[GOAL]
Please set down the following listing lines unchanged, beginning at the line that contains "58) label: Kontakt" and stopping after the line that contains "636, 886, 642)".
· · · ·
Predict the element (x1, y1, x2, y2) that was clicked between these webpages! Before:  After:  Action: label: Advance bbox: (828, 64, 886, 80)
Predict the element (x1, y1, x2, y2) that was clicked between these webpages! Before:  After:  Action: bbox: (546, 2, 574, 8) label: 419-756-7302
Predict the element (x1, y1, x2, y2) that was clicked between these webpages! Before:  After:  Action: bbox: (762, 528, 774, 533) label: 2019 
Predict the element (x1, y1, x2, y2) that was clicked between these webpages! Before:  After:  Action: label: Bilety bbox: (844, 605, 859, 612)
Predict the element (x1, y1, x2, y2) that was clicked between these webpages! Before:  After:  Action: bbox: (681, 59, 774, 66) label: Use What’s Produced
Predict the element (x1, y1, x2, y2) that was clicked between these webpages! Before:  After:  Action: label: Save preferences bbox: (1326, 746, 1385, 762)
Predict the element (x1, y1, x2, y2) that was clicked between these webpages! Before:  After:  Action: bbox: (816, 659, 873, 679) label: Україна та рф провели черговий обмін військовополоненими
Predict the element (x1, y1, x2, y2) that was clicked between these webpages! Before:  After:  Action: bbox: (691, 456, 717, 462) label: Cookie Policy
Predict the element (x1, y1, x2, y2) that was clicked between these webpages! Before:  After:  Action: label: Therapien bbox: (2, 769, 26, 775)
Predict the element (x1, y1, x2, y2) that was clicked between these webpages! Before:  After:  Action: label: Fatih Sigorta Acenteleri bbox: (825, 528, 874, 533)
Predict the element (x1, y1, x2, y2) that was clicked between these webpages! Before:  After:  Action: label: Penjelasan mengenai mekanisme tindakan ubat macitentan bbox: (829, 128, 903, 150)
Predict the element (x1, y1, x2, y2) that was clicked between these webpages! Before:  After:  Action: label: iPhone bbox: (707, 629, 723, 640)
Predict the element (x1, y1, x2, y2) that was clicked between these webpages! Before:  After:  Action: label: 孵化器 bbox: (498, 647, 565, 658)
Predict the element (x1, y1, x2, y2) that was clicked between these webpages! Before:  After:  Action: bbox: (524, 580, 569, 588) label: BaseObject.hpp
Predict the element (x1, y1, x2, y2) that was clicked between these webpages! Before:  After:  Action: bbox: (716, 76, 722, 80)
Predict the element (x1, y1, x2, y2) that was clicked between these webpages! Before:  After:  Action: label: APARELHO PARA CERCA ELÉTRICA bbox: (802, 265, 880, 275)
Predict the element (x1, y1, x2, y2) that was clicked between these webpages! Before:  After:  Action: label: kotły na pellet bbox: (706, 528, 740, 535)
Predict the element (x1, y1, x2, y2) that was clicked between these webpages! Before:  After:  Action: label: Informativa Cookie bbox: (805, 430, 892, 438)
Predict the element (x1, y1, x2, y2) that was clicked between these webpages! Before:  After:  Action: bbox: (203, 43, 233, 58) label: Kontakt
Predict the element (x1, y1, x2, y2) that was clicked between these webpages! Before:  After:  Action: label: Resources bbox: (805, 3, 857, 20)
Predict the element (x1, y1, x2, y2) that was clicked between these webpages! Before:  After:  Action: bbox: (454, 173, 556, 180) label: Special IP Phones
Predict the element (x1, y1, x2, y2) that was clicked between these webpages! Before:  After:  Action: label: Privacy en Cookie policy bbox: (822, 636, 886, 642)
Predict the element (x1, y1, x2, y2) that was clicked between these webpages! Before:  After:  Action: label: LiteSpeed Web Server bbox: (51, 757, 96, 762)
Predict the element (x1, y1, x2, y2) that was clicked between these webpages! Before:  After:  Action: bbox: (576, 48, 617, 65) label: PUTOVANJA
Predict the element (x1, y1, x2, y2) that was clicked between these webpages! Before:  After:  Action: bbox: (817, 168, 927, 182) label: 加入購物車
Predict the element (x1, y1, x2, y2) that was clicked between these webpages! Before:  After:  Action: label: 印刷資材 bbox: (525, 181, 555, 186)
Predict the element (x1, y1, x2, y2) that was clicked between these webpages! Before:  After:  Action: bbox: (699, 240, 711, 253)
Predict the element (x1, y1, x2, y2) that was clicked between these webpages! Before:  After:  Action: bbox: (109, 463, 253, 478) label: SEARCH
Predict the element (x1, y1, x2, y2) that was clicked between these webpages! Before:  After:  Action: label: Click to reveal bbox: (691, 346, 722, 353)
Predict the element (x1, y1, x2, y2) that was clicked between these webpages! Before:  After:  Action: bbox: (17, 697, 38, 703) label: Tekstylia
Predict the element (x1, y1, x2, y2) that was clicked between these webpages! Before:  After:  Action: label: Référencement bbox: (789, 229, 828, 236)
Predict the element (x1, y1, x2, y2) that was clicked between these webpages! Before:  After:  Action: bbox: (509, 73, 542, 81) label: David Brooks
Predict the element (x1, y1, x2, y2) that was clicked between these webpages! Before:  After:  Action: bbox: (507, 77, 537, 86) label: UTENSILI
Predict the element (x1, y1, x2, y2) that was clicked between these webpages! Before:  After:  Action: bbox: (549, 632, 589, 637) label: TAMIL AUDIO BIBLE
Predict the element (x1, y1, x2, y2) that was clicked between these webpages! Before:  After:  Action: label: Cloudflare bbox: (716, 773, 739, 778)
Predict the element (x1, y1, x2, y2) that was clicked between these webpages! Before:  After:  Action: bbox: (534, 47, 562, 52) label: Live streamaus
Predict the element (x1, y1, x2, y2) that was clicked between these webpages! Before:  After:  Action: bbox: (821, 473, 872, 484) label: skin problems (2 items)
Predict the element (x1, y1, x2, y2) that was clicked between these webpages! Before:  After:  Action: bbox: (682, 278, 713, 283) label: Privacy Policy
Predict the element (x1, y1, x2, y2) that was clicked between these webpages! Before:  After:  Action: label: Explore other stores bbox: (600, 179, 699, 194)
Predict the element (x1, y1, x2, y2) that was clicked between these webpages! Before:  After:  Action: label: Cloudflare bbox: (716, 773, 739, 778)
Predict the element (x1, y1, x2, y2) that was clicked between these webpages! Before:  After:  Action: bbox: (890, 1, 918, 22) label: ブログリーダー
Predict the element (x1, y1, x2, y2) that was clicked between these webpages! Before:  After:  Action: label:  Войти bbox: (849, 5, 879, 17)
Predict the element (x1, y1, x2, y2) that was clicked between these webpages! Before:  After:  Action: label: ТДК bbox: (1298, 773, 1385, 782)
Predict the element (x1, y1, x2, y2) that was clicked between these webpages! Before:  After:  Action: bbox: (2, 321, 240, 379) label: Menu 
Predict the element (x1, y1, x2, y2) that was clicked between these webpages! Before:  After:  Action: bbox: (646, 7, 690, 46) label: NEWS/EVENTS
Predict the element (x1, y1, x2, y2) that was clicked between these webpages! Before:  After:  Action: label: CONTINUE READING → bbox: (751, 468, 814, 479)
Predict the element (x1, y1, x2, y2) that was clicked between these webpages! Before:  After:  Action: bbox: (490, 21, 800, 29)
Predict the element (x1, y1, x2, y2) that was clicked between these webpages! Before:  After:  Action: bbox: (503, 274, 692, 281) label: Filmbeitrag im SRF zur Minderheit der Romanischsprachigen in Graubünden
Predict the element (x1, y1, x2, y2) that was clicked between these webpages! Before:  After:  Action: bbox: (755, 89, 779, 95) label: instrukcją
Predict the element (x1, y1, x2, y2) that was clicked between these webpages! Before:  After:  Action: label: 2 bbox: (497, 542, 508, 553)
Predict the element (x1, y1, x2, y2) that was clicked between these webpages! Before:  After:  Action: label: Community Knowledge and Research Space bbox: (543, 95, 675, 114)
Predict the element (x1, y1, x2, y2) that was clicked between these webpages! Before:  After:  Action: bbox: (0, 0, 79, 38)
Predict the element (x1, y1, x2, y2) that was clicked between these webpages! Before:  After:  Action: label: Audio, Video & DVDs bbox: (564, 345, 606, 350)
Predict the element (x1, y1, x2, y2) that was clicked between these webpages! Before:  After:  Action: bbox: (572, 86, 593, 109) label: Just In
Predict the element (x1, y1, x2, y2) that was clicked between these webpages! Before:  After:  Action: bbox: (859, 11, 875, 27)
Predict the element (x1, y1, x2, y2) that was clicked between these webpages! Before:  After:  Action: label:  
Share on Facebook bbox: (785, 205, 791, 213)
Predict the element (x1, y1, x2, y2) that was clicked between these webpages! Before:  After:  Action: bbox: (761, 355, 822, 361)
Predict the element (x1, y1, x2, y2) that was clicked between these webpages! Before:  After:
· · · ·
[ANSWER TO THIS TASK]
Predict the element (x1, y1, x2, y2) that was clicked between these webpages! Before:  After:  Action: bbox: (203, 43, 233, 58) label: Kontakt
Predict the element (x1, y1, x2, y2) that was clicked between these webpages! Before:  After:  Action: label: Resources bbox: (805, 3, 857, 20)
Predict the element (x1, y1, x2, y2) that was clicked between these webpages! Before:  After:  Action: bbox: (454, 173, 556, 180) label: Special IP Phones
Predict the element (x1, y1, x2, y2) that was clicked between these webpages! Before:  After:  Action: label: Privacy en Cookie policy bbox: (822, 636, 886, 642)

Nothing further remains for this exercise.